╭─ DATASET RECORDS

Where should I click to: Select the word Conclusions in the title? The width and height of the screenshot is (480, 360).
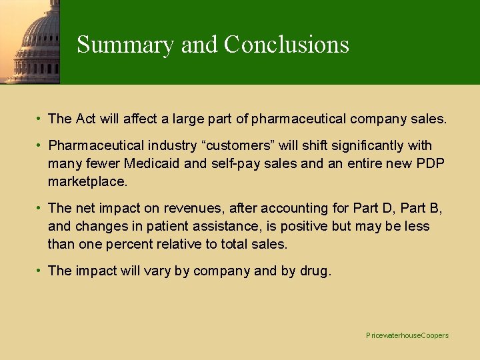[286, 44]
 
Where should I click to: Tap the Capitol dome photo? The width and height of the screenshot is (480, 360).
[30, 41]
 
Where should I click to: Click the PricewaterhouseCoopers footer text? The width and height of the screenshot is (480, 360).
[407, 335]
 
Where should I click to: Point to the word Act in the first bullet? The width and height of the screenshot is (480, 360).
[86, 119]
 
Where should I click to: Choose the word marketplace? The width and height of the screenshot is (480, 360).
[87, 181]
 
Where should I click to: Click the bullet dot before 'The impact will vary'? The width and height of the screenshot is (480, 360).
[41, 270]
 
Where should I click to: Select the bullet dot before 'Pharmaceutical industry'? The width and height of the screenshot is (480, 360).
[41, 145]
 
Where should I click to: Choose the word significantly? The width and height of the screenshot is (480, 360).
[369, 145]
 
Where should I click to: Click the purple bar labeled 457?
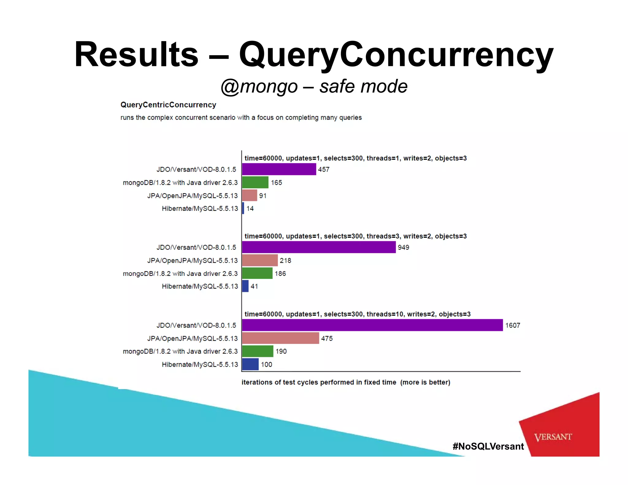point(279,169)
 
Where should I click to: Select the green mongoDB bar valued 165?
point(255,182)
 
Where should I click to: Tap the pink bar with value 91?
point(249,195)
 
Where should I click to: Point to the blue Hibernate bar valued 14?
point(243,208)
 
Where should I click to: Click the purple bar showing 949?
point(319,247)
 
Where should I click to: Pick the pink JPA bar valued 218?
point(260,260)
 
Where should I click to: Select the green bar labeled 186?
point(257,273)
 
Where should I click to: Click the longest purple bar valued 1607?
point(372,325)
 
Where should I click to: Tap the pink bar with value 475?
point(280,338)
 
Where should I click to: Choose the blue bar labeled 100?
point(250,364)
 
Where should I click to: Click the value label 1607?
point(513,325)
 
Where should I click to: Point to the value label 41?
point(254,286)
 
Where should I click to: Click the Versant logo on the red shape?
point(553,437)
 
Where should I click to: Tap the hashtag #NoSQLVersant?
point(488,446)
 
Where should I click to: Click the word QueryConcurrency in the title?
point(396,55)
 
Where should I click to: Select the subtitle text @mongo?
point(259,86)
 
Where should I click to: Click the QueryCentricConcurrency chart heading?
point(168,105)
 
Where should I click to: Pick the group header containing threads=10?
point(357,314)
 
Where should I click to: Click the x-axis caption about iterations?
point(346,382)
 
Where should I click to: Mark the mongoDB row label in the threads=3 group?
point(180,273)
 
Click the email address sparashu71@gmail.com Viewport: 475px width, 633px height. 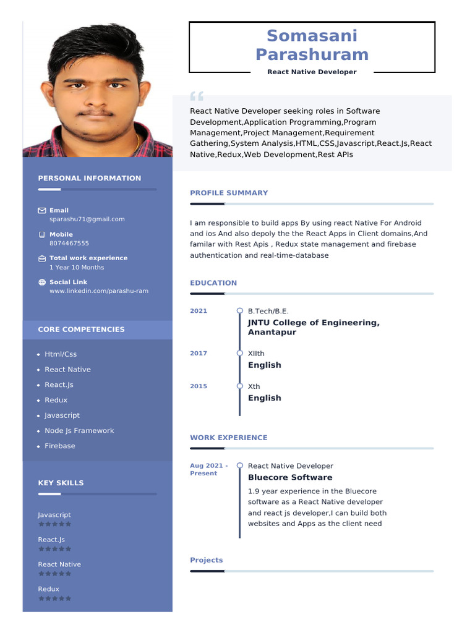87,219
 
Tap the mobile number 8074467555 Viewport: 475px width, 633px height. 69,243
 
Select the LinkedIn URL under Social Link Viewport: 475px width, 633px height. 99,291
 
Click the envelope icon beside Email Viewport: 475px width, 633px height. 42,211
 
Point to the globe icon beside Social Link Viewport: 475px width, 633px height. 42,283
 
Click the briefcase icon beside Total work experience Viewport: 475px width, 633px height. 42,258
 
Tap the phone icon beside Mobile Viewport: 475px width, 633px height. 42,235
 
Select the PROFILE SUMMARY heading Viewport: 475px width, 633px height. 229,193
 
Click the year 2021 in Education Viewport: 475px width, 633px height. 199,311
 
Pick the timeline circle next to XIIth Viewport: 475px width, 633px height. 240,353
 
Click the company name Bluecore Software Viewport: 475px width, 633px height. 289,477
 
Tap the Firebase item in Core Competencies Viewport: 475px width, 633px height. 59,446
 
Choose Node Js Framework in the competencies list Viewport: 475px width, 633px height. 79,430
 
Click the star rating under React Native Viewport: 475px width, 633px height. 54,574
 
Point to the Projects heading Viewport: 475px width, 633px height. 206,560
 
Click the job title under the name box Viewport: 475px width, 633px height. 312,72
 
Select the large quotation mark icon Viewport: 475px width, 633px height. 197,96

╰─

### WRITTEN REQUEST
Which lines of the material above contain the string "word" with matching case? Copy each of those lines in full.

### CORRECT RESULT
Where should I click to: Select the word Conclusions in the title? The width and height of the screenshot is (480, 360).
Where should I click to: Point to the word Act in the first bullet? The width and height of the screenshot is (480, 360).
Where should I click to: Choose the word marketplace? The width and height of the screenshot is (480, 360).
Where should I click to: Choose the word significantly? The width and height of the screenshot is (480, 360).
Where should I click to: Click the word QueryConcurrency in the title?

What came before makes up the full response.